Later Career and One-man Shows
From the late eighties onwards Campbell wrote and performed a series of one-man shows, each a mélange of autobiographical stand-up comedy, ontological speculation and popular-science rant. They include Recollections of a Furtive Nudist, Jamais Vu, Mystery Bruises and Pigspurt. Several were published by Methuen. He toured them worldwide. Three of them were performed together at the National Theatre in 1993, as The Bald Trilogy: Furtive Nudist, Jamais Vu and Pigspurt.
Campbell was later commissioned by the National's director Trevor Nunn to write The History of Comedy Part One: Ventriloquism. The two had previously fallen out when Nunn had been director of the Royal Shakespeare Company in 1981. Campbell had carefully concocted a press release and a string of personal letters complete with forged signature: Nunn appeared to be announcing that henceforth, as a consequence of the huge success of its recent adaptation of Nicholas Nickleby, the Royal Shakespeare Company would be changing its name to the Royal Dickens Company. Several grandees of the English theatre had been taken in by the hoax. Only when an exasperated Nunn called in Scotland Yard did Campbell finally own up.
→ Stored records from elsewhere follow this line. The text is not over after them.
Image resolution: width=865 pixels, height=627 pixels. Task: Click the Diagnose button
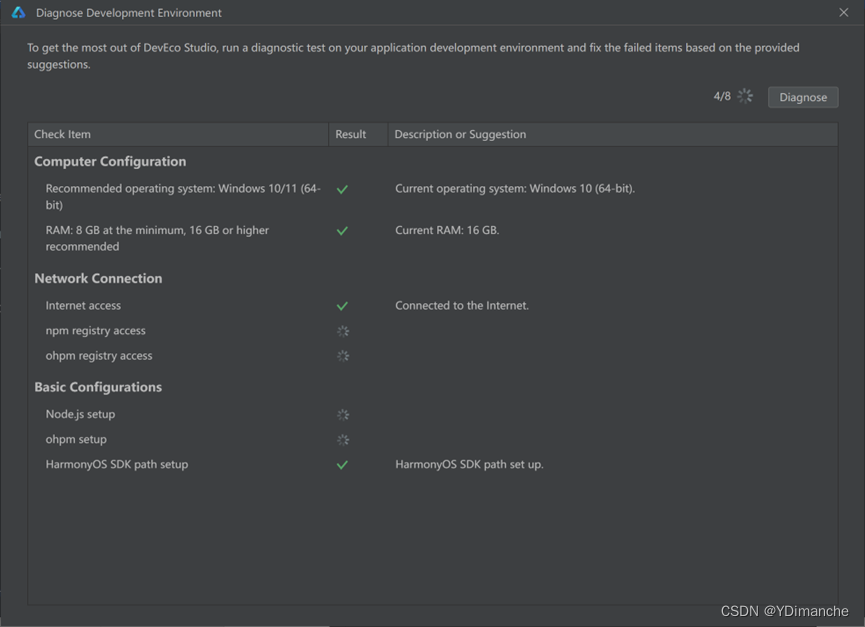(x=803, y=97)
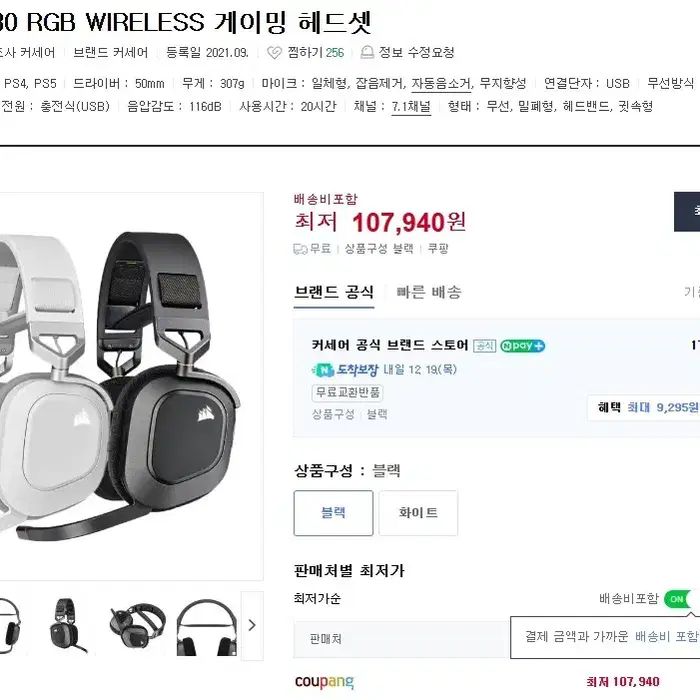Click the 무료교환반품 badge button
Image resolution: width=700 pixels, height=700 pixels.
tap(347, 393)
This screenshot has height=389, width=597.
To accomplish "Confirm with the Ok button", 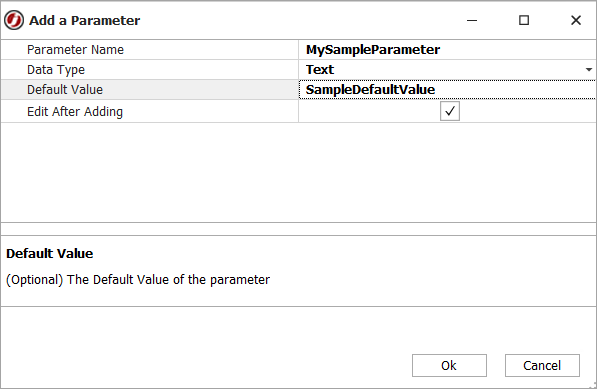I will [x=449, y=365].
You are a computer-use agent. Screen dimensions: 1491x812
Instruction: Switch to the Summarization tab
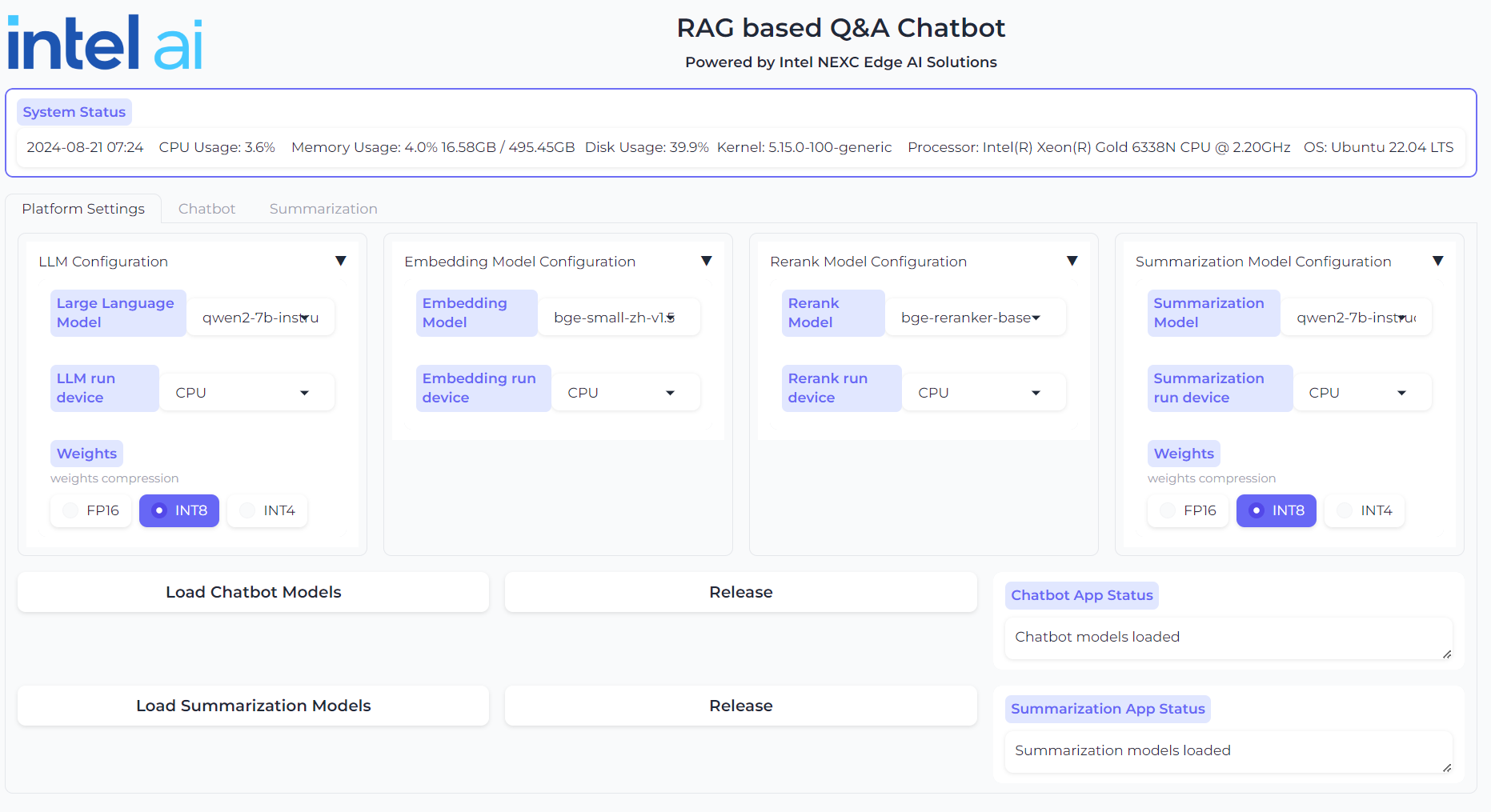click(x=323, y=209)
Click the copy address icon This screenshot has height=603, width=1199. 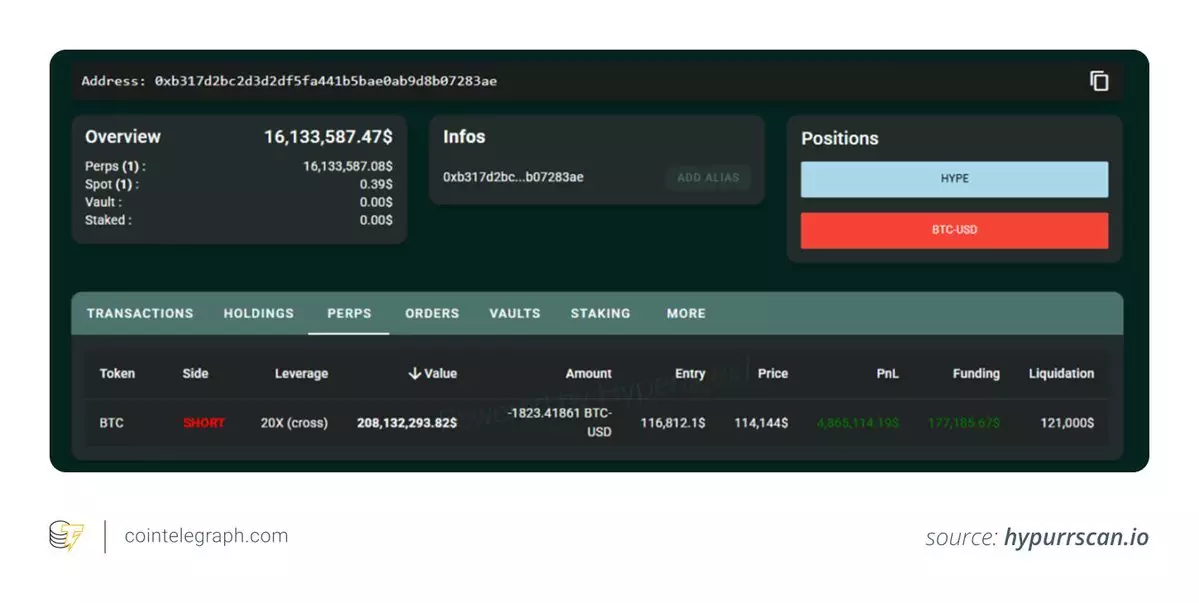point(1099,81)
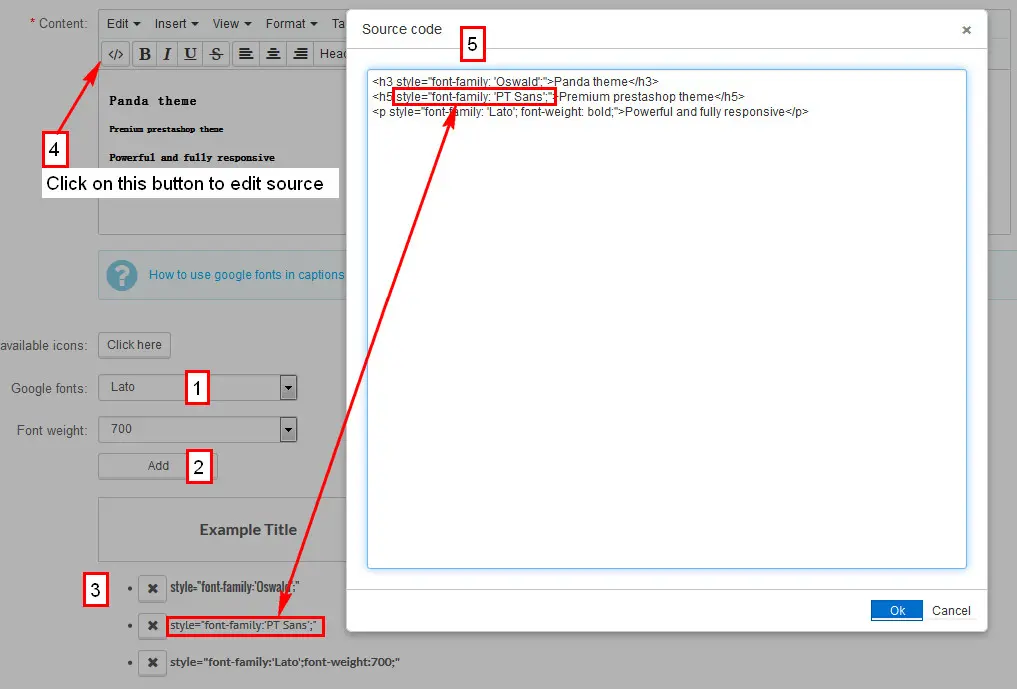Screen dimensions: 1017x689
Task: Remove the Oswald font-family style entry
Action: tap(152, 589)
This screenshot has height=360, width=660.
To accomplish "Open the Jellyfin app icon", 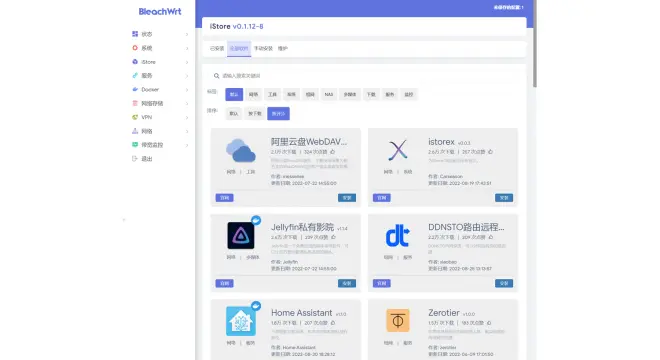I will click(x=241, y=236).
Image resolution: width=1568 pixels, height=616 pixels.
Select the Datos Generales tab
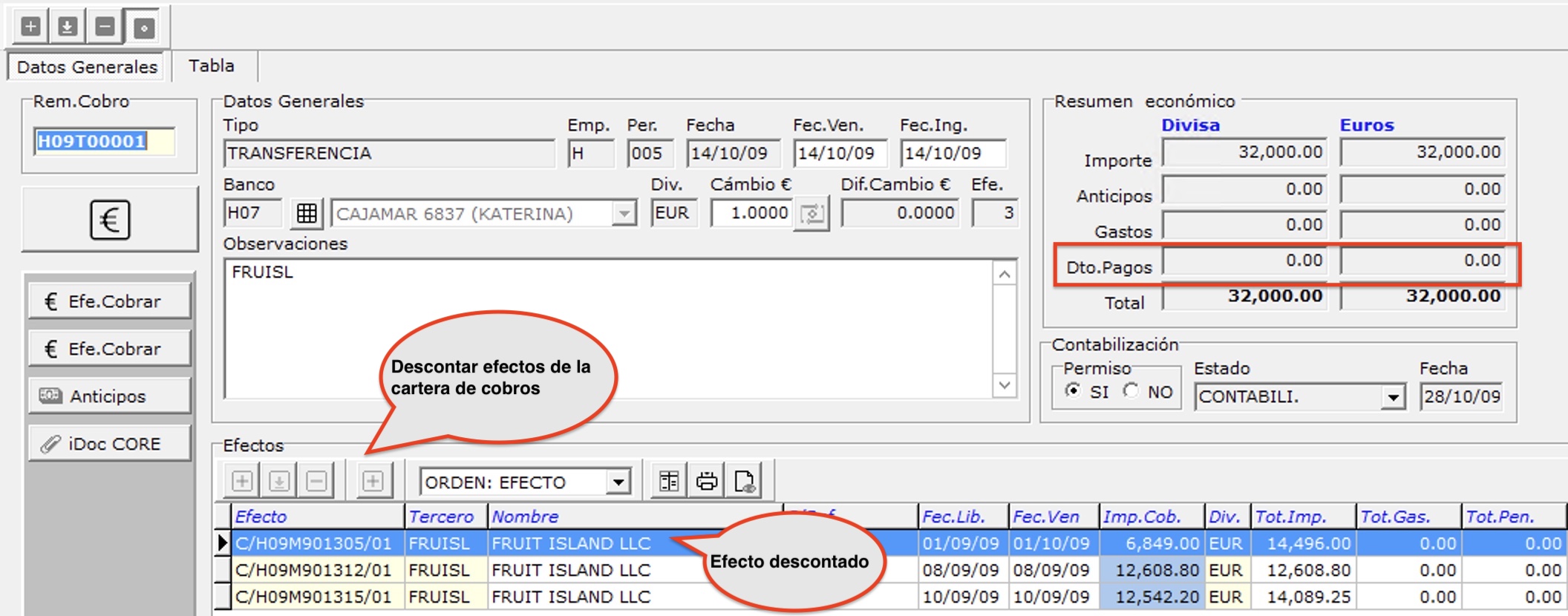[x=87, y=67]
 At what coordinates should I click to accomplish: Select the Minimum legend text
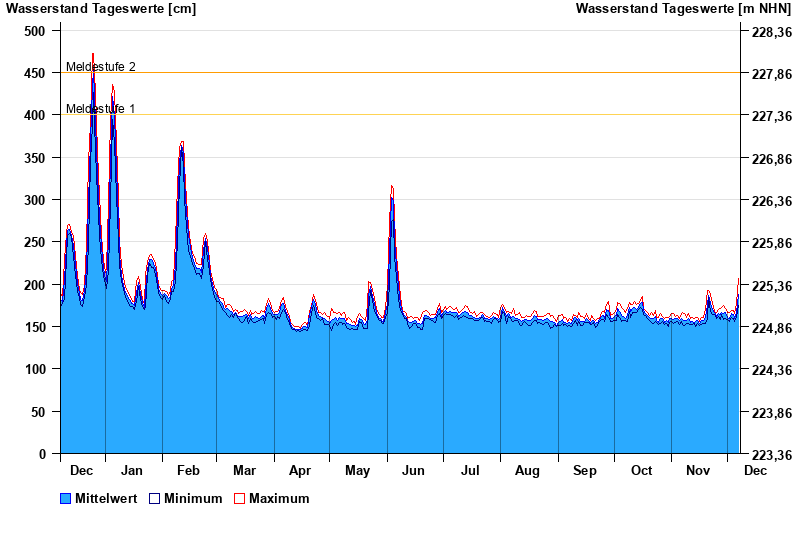coord(193,499)
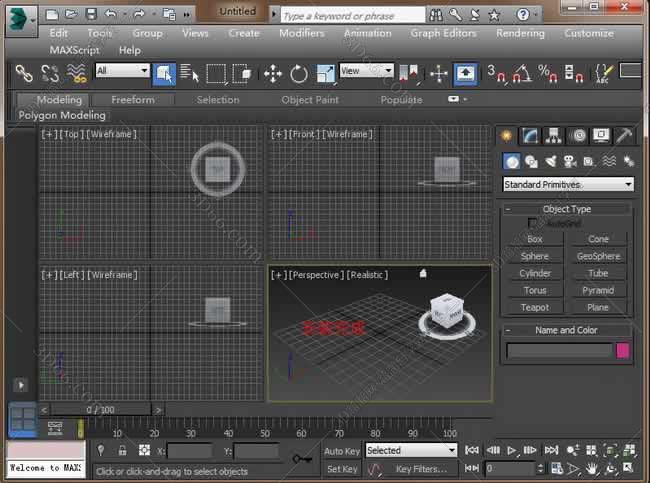Open the All selection filter dropdown
This screenshot has height=483, width=650.
click(122, 71)
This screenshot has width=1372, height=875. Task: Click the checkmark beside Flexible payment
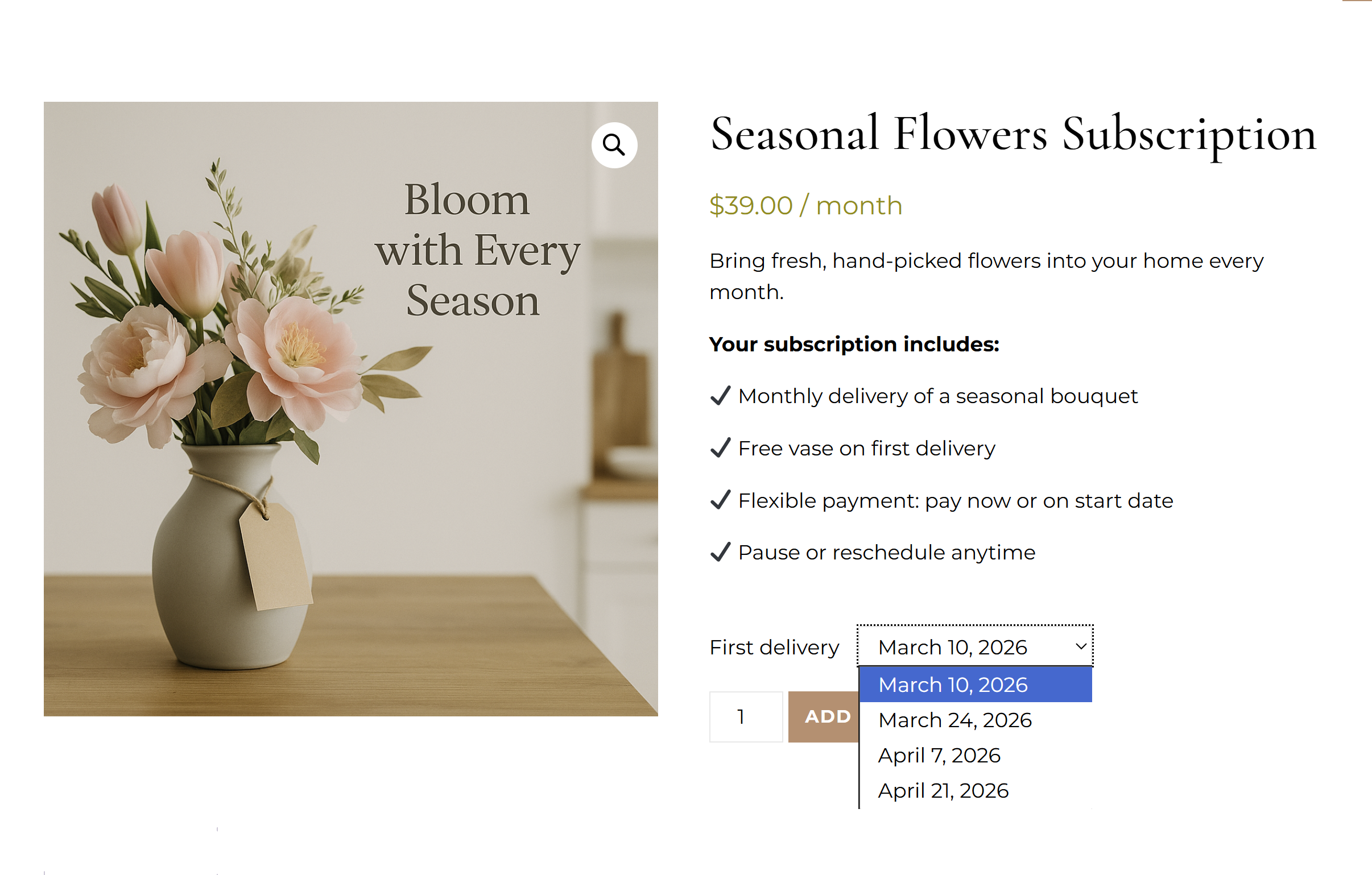[720, 500]
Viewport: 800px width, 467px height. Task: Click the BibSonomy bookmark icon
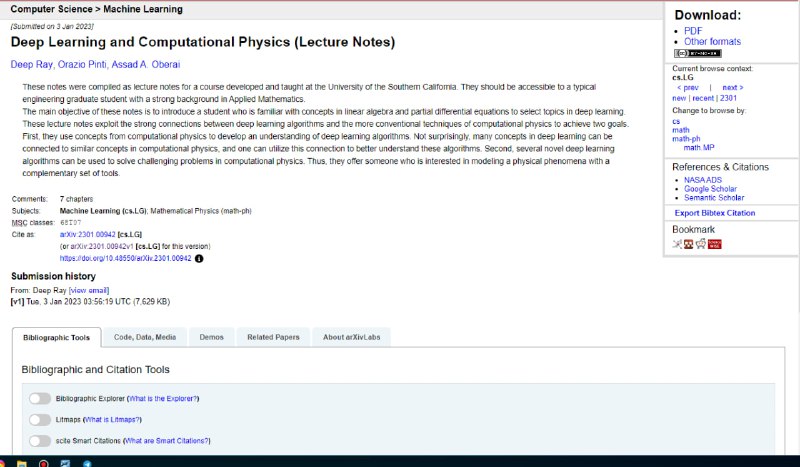coord(677,243)
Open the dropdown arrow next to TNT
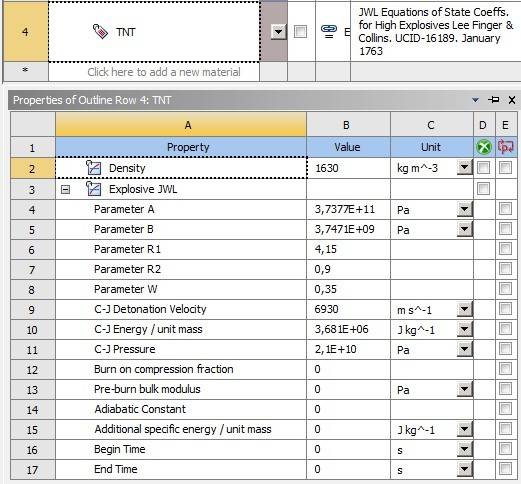 point(278,32)
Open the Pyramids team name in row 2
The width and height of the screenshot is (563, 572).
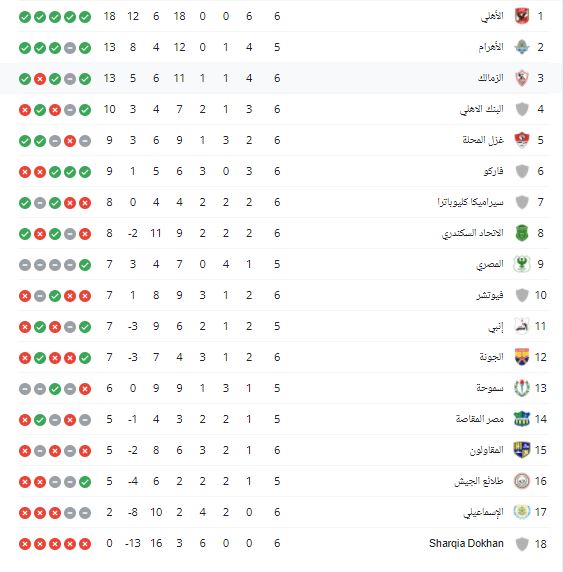pyautogui.click(x=491, y=47)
In 1999, Campbell starred with Warren Mitchell and John Fortune in Art in London's West End.
In 2001 Campbell staged a version of Macbeth in pidgin English. It was the big gun in his campaign to get Bislama, first language of 6,000 inhabitants of the South Pacific islands of Vanuatu, formally adopted as a world language (wol wantok). The virtue of Bislama was that with a bit of determination you could pick it up in an afternoon. Campbell argued that, in certain respects, Macbeth in pidgin was better than the original. If nothing else, the campaign had the effect of bringing to a wider public the Bislama for Prince Philip: "Nambawan bigfala emi blong Misis Kwin" (Number one big fellow him belong Mrs Queen).
With Alan Moore, Bill Drummond, Mixmaster Morris and Coldcut, he appeared at the Royal Festival Hall in 2007 in a memorial tribute to Robert Anton Wilson, co-author of the Illuminatus! novels.
In July 2008 Staffordshire University awarded Campbell an honorary doctorate, labelling him one of Staffordshire's "greatest living success stories", a reference to his time as artist in residence in 1967 at Stoke-on-Trent's Victoria Theatre.
Campbell appeared on 6 September 2009, over a year after his death, in the first of a new series of Marple on ITV. He played Crump; his wife was played by the late Wendy Richard.